── Page extract ──

Bioengineering researchers from Rice University have developed OpenSLS, an open-source, selective laser sintering (SLS) platform. OpenSLS, a modification of a commercial grade CO2 laser cutter, is at least 40 times cheaper than its commercial counterparts, and can be used to print 3-D objects using different powdered materials—including plastics and biomaterials.
The details and design specs can be found in an open-access paper published in PLOS ONE.
Using a combination of relatively inexpensive, over-the-shelf components (including open-source microcontrollers), the researchers were able to bring the cost of the OpenSLS down to less than $10,000, a figure significantly cheaper than commercial SLS platforms, which can range from $400,000 up to $1 million.
“SLS technology has been around for more than 20 years, and it’s one of the only technologies for 3-D printing that has the ability to form objects with dramatic overhangs and bifurcations,” said study co-author Jordan Miller. “SLS technology is perfect for creating some of the complex shapes we use in our work, like the vascular networks of the liver and other organs.”
The team was able to demonstrate that the machine could print a series of complex objects from both nylon powder—a common material in high-resolution 3-D sintering—and from polycaprolactone, a polymer commonly used as a substrate for studies on engineered bone.

───
── Dataset ──

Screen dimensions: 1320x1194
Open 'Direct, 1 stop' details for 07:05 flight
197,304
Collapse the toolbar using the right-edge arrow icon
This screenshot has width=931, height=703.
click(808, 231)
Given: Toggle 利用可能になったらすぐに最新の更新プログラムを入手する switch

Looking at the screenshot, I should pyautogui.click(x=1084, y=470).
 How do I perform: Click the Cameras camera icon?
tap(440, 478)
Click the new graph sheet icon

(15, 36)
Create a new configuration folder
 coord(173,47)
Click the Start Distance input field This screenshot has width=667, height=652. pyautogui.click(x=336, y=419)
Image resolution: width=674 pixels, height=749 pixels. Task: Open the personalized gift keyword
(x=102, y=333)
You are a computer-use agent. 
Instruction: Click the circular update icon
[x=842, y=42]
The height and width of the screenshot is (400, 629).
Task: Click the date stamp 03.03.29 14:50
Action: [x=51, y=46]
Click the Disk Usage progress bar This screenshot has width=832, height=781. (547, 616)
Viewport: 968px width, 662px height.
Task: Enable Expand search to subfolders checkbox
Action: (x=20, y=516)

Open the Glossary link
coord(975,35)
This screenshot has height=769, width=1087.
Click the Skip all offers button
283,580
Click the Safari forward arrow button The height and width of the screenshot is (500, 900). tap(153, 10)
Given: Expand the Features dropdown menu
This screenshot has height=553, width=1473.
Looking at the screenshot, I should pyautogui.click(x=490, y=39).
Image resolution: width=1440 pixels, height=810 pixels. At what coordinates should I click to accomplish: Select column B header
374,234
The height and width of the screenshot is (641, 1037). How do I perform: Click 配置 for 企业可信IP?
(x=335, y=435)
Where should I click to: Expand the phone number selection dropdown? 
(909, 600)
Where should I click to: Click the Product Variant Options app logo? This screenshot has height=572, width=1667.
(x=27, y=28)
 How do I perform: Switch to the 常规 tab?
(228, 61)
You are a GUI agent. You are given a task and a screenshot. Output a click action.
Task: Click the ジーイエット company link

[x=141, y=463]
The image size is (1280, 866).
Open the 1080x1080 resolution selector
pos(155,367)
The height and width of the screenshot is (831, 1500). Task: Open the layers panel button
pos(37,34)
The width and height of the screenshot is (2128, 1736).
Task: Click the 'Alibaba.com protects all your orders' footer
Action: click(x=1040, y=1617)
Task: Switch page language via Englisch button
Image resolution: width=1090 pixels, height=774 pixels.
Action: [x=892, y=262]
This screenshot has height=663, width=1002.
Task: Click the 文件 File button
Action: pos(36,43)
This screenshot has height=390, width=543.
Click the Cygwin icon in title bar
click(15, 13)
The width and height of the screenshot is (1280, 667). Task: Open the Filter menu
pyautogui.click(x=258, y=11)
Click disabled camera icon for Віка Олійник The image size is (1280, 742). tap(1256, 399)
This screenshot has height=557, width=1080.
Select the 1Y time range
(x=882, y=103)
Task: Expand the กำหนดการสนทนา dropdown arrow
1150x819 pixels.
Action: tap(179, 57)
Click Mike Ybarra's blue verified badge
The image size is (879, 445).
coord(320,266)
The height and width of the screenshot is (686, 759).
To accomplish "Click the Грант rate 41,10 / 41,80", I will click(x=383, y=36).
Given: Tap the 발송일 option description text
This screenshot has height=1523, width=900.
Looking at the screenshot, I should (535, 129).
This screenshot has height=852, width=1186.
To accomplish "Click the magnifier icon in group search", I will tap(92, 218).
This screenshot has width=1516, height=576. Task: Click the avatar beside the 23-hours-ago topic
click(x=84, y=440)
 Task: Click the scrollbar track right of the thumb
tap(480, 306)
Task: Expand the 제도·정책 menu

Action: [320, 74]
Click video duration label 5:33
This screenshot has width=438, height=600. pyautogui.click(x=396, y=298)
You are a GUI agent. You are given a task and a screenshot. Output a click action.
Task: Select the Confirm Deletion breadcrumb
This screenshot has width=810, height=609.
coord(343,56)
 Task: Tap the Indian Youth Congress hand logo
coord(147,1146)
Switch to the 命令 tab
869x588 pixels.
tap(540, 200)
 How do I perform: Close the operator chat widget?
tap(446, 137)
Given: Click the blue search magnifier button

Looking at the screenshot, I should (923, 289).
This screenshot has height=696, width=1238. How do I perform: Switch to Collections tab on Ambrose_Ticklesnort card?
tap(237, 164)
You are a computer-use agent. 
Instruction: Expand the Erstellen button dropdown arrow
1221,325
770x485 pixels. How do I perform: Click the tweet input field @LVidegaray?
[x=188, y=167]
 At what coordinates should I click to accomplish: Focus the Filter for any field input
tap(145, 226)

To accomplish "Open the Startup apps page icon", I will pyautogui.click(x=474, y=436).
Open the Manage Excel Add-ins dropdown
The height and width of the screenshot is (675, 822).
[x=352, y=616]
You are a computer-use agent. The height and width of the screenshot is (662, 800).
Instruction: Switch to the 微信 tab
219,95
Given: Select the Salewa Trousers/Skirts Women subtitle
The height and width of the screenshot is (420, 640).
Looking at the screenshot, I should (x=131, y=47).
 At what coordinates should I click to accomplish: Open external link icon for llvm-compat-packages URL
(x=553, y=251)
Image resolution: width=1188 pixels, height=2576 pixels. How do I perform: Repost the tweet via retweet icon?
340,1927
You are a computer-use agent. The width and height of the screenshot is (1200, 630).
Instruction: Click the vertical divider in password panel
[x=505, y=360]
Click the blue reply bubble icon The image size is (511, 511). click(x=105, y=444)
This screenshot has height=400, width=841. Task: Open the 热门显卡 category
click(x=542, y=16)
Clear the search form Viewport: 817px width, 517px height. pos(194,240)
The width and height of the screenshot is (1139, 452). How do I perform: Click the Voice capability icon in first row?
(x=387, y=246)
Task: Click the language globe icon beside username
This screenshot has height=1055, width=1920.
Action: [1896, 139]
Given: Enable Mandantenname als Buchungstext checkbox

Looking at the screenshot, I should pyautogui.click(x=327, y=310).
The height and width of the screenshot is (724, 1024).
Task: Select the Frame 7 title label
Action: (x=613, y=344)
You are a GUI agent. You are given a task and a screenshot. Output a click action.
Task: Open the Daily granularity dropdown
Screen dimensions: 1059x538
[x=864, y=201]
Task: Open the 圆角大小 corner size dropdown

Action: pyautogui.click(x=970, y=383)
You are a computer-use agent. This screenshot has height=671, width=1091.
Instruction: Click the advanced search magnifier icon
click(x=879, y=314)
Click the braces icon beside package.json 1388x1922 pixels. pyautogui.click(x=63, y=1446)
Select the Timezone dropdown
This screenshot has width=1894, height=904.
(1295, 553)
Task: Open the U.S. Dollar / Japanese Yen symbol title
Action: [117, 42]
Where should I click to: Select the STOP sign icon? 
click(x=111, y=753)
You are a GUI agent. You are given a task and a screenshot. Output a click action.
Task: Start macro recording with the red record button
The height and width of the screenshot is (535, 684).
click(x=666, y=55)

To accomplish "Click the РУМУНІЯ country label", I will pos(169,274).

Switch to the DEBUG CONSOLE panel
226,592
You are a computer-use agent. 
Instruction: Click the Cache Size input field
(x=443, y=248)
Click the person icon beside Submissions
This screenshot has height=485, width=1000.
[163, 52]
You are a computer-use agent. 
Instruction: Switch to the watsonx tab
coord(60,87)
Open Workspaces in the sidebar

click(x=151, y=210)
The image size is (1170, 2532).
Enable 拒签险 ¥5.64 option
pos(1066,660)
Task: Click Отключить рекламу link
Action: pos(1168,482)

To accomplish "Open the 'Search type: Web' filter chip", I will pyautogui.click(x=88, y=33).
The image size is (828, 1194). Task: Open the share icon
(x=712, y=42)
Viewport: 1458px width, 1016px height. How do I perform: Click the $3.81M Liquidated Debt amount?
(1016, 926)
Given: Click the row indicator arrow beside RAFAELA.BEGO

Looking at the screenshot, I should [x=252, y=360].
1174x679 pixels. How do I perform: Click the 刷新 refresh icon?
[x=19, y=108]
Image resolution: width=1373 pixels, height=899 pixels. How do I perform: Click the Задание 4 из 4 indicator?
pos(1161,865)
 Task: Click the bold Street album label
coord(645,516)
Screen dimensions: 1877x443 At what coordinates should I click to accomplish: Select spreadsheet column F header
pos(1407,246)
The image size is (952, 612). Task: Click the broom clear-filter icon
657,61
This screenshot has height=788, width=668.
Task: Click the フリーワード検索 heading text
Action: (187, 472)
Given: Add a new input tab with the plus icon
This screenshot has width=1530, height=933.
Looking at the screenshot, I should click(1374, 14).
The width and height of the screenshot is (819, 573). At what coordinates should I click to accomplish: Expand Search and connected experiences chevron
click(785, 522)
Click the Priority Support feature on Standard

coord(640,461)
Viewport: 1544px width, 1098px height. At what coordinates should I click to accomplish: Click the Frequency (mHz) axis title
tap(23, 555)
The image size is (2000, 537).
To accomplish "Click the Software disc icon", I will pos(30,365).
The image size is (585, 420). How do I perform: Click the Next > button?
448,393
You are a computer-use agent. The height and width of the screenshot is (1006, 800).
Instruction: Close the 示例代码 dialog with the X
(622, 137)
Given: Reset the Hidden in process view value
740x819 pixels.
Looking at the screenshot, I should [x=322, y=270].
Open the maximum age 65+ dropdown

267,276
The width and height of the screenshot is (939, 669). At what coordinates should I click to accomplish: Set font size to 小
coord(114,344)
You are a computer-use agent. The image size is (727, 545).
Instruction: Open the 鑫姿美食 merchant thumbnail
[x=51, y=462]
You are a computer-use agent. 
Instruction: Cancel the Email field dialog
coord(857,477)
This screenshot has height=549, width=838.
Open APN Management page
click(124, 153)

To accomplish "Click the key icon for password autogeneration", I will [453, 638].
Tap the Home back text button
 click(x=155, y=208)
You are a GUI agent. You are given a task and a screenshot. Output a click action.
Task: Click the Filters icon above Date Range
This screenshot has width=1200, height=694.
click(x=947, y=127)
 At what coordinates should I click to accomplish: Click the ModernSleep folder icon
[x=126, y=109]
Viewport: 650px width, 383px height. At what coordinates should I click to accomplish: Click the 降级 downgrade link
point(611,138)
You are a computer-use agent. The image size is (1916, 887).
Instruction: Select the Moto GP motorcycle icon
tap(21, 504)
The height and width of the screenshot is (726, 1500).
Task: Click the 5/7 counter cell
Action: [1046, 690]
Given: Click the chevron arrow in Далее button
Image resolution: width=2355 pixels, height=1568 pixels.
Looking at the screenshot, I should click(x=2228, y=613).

───

Parts of the exercise:
**A.** In the OpenSLS article, what price range is given for commercial SLS platforms?
**B.** In the OpenSLS article, shorten the paragraph beginning "Using a combination of relatively inexpensive" and keep its main facts.
**C.** Continue the OpenSLS article from its last sentence.

Results of the exercise:
**A.** They range from $400,000 up to $1 million.

**B.** By using fairly cheap, off-the-shelf parts, including open-source microcontrollers, the researchers kept OpenSLS under $10,000, far below the $400,000 to $1 million that commercial SLS platforms cost.

**C.**
“In terms of price, OpenSLS brings this technology within the reach of most labs, and our goal from the outset has been to do this in a way that makes it easy for other people to reproduce our work and help the field standardize on equipment and best practices,” said study co-author Ian Kinstlinger. “We’ve open-sourced all the hardware designs and software modifications and shared them via Github.”
OpenSLS differs from traditional 3-D printers by utilizing a different printing method. Most 3-D printers are “extrusion-based,” meaning they create objects by squeezing melted plastic through a needle in the shape of two-dimensional patterns. These layers slowly build up to form a three-dimensional object.
OpenSLS instead uses the SLS laser to shine down onto a bed of plastic powder, melting or sintering at the laser’s focal point to form a volume of solid material. A single layer is formed by tracing a two-dimensional slice of the object. Powder is then laid down on top of this layer and the process is repeated. Successive layers then form the final object.
Miller said, “Here, we have powdered biomaterials, and our heat source is a focused laser beam. Because the sintered object is fully supported in 3-D by powder, the technique gives us access to incredibly complex architectures that other 3-D printing techniques simply cannot produce.”
“You can actually cut most of the required parts with the same laser cutter you are in the process of upgrading,” Miller said. The machine would then cost around $2000 and upgrading an existing cutter would only take a couple of days.
While the printer demonstrates proof of concept, further research will be needed to see if the printer would be useful for bioengineering.
As it stands, OpenSLS is capable of fabricating wonderfully intricate objects, and it is precisely this sort of 3-D printer that is needed to replicate the immense complexities of biological structures.
And the future possibilities are practically endless.